Budget 2021

Social welfare: Something old, something new

Tina Edwin New Delhi | Updated on February 01, 2018

The Mid-Day Meal Scheme saw 5 per cent increase in the allocation for 2018-19   -  NAGARA GOPAL

Allocation for several of the ongoing projects like MNREGA got a big boost in this Budget

Once again, the Budget speech laid a lot of thrust on achieving health for all, education for the masses, social security for the poor, increased employment opportunities, housing for poor and social and financial inclusion.

And, as expected, many of the ongoing flagship schemes of the government meant mostly to benefit the poor were highlighted in the last Budget ahead of general elections before May 2019. Several of the schemes, such as Prime Minister’s Ujjwala Scheme for providing free LPG connection to rural women and Pradhan Mantri Saubhagya Yojana for providing electricity connections, will see further expansion and more toilets will be built under Swachh Bharat Abhiyan.

However, it is the health cover programme — the National Health Protection Scheme — announced as a flagship programme that will be spoken about by Prime Minister Narendra Modi the most in the months ahead as he steps out to address the public ahead of Assembly elections in States such as Rajasthan, Madhya Pradesh, Chhattisgarh and Karnataka.
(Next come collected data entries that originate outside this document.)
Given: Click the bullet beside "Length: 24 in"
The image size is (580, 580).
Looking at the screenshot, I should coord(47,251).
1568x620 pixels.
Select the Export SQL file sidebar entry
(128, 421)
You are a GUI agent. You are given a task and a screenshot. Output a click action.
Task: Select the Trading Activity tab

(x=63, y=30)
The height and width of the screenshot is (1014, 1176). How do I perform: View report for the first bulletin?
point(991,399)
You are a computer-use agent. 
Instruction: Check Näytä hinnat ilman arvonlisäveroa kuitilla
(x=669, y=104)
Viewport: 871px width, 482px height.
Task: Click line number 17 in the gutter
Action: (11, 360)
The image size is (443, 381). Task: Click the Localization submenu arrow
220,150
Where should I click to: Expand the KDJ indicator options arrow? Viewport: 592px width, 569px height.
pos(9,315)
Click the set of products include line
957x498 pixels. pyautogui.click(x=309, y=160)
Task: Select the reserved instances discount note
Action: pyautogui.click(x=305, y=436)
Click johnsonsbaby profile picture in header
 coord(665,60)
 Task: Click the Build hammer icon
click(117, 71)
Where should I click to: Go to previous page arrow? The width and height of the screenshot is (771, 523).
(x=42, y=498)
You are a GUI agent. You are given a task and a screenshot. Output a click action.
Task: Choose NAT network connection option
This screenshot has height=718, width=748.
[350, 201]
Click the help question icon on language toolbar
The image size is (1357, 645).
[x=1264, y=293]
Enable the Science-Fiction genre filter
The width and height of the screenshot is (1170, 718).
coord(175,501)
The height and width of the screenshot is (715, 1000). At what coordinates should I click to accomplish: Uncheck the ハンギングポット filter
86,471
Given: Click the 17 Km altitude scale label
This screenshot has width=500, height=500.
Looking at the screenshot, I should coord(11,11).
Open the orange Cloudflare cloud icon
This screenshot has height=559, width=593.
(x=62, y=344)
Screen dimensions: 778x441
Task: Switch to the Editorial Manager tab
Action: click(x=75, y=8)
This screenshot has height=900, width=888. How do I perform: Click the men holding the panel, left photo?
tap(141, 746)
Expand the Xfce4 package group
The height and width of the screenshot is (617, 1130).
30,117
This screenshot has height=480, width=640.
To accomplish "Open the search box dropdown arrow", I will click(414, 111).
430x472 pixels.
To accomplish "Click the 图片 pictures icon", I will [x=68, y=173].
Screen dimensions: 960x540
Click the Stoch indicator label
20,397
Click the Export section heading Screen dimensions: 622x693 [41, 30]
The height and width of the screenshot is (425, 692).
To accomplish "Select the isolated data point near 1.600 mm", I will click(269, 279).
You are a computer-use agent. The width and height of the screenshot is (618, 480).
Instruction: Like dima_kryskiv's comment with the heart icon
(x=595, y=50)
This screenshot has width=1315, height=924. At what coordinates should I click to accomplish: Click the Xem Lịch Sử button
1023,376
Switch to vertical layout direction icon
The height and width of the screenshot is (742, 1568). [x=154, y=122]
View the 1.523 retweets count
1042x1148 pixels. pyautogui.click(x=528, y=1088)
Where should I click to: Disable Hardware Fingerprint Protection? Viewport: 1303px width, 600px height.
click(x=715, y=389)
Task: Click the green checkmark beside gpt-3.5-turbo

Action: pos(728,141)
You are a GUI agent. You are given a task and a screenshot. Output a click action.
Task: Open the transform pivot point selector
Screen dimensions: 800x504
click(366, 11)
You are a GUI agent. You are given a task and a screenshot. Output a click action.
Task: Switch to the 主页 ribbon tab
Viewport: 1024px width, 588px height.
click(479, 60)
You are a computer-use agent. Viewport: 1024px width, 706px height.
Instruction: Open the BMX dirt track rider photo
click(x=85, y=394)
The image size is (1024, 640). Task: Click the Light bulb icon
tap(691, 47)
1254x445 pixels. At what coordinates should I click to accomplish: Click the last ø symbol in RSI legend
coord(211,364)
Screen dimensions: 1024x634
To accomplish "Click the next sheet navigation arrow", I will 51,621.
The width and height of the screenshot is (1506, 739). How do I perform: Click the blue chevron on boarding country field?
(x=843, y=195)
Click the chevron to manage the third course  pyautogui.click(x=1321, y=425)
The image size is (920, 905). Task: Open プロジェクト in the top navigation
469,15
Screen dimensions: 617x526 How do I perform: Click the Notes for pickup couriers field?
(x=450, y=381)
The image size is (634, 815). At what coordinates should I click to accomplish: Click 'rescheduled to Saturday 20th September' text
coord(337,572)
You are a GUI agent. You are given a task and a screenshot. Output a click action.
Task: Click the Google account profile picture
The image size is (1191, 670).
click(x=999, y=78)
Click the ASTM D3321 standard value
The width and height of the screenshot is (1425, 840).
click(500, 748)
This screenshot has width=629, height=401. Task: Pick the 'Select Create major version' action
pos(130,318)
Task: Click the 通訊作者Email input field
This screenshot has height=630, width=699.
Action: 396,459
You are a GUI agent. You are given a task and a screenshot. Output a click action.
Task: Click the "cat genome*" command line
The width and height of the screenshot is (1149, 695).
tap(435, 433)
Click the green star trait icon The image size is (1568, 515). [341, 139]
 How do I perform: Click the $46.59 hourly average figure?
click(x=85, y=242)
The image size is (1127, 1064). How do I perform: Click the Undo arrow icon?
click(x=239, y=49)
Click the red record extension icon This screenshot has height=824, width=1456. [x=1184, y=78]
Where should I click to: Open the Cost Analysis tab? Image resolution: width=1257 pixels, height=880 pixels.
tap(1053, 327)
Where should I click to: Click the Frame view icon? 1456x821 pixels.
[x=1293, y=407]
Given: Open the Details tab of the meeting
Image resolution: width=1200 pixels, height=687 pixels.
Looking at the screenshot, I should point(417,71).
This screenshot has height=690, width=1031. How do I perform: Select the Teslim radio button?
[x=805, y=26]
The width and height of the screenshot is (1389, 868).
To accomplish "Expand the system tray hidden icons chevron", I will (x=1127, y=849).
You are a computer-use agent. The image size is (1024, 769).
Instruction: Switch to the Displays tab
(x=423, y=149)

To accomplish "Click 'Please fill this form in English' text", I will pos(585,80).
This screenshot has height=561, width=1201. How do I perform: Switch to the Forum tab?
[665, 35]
India’s version of Obamacare?

The scheme, which will cover hospitalisation expenses of up to ₹5 lakh, is expected to benefit about 10 crore poor and vulnerable families across the country. Undoubtedly, effective implementation of the scheme will help the masses who currently spend all their savings or borrow for hospital treatments.

While the details of the scheme will be announced in the months ahead, some are already describing it as India’s version of Obamacare. Others say it is only a repackaging of the National Health Protection Scheme that was announced in the last Budget but remained largely on paper. Finance Minister Arun Jaitley said this would be the largest government funded healthcare programme.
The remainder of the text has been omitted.